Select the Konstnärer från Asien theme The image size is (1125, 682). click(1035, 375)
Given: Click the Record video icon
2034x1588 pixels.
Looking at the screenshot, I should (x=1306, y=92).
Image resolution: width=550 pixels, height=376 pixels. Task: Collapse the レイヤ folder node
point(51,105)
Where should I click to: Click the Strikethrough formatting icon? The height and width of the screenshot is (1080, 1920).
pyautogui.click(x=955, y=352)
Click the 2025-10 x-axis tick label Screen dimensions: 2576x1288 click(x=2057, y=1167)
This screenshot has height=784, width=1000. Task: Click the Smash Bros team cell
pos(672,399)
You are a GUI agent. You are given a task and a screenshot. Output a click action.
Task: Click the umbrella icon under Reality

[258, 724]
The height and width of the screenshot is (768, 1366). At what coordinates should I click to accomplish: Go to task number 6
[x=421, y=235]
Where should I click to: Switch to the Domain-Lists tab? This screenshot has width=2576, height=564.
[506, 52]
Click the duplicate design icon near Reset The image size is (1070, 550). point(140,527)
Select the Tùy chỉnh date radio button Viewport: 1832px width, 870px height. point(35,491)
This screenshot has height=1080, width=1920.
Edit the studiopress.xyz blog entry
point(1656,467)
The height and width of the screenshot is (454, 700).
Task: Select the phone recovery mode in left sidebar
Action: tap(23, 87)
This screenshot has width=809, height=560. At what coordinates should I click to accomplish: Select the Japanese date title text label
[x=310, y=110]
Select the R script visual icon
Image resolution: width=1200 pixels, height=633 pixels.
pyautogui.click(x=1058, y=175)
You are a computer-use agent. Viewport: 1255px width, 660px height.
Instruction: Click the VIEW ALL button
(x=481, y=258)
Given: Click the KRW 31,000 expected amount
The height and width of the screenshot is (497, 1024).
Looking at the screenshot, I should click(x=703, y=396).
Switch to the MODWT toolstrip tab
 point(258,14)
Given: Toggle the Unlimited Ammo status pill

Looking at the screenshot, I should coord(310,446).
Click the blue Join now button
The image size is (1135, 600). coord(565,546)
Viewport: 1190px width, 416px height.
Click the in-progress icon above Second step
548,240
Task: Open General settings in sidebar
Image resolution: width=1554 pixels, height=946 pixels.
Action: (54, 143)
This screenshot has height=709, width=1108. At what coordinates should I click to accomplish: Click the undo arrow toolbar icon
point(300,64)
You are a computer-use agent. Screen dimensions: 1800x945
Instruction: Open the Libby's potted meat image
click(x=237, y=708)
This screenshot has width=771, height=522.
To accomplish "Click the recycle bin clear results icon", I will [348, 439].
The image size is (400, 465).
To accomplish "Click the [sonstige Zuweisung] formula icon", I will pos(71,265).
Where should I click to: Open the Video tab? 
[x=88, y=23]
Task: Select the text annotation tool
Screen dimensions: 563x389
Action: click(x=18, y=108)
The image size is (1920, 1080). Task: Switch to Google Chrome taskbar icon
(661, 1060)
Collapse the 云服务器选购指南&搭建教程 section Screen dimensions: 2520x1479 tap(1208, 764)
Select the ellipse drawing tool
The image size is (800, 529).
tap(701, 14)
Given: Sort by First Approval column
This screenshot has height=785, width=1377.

□ □ □

What is being asked: Copy all of the records above line for line, keeping every word, number, and mark the same.

Exercise response:
Select the Konstnärer från Asien theme The image size is (1125, 682). click(1035, 375)
Given: Click the Record video icon
2034x1588 pixels.
Looking at the screenshot, I should (x=1306, y=92).
Image resolution: width=550 pixels, height=376 pixels. Task: Collapse the レイヤ folder node
point(51,105)
Where should I click to: Click the Strikethrough formatting icon? The height and width of the screenshot is (1080, 1920).
pyautogui.click(x=955, y=352)
Click the 2025-10 x-axis tick label Screen dimensions: 2576x1288 click(x=2057, y=1167)
This screenshot has height=784, width=1000. Task: Click the Smash Bros team cell
pos(672,399)
You are a GUI agent. You are given a task and a screenshot. Output a click action.
Task: Click the umbrella icon under Reality

[258, 724]
The height and width of the screenshot is (768, 1366). At what coordinates should I click to accomplish: Go to task number 6
[x=421, y=235]
Where should I click to: Switch to the Domain-Lists tab? This screenshot has width=2576, height=564.
[506, 52]
Click the duplicate design icon near Reset The image size is (1070, 550). point(140,527)
Select the Tùy chỉnh date radio button Viewport: 1832px width, 870px height. point(35,491)
This screenshot has height=1080, width=1920.
Edit the studiopress.xyz blog entry
point(1656,467)
The height and width of the screenshot is (454, 700).
Task: Select the phone recovery mode in left sidebar
Action: tap(23, 87)
This screenshot has width=809, height=560. At what coordinates should I click to accomplish: Select the Japanese date title text label
[x=310, y=110]
Select the R script visual icon
Image resolution: width=1200 pixels, height=633 pixels.
pyautogui.click(x=1058, y=175)
You are a computer-use agent. Viewport: 1255px width, 660px height.
Instruction: Click the VIEW ALL button
(x=481, y=258)
Given: Click the KRW 31,000 expected amount
The height and width of the screenshot is (497, 1024).
Looking at the screenshot, I should click(x=703, y=396).
Switch to the MODWT toolstrip tab
 point(258,14)
Given: Toggle the Unlimited Ammo status pill

Looking at the screenshot, I should coord(310,446).
Click the blue Join now button
The image size is (1135, 600). coord(565,546)
Viewport: 1190px width, 416px height.
Click the in-progress icon above Second step
548,240
Task: Open General settings in sidebar
Image resolution: width=1554 pixels, height=946 pixels.
Action: (54, 143)
This screenshot has height=709, width=1108. At what coordinates should I click to accomplish: Click the undo arrow toolbar icon
point(300,64)
You are a computer-use agent. Screen dimensions: 1800x945
Instruction: Open the Libby's potted meat image
click(x=237, y=708)
This screenshot has width=771, height=522.
To accomplish "Click the recycle bin clear results icon", I will [348, 439].
The image size is (400, 465).
To accomplish "Click the [sonstige Zuweisung] formula icon", I will pos(71,265).
Where should I click to: Open the Video tab? 
[x=88, y=23]
Task: Select the text annotation tool
Screen dimensions: 563x389
Action: click(x=18, y=108)
The image size is (1920, 1080). Task: Switch to Google Chrome taskbar icon
(661, 1060)
Collapse the 云服务器选购指南&搭建教程 section Screen dimensions: 2520x1479 tap(1208, 764)
Select the ellipse drawing tool
The image size is (800, 529).
tap(701, 14)
Given: Sort by First Approval column
This screenshot has height=785, width=1377.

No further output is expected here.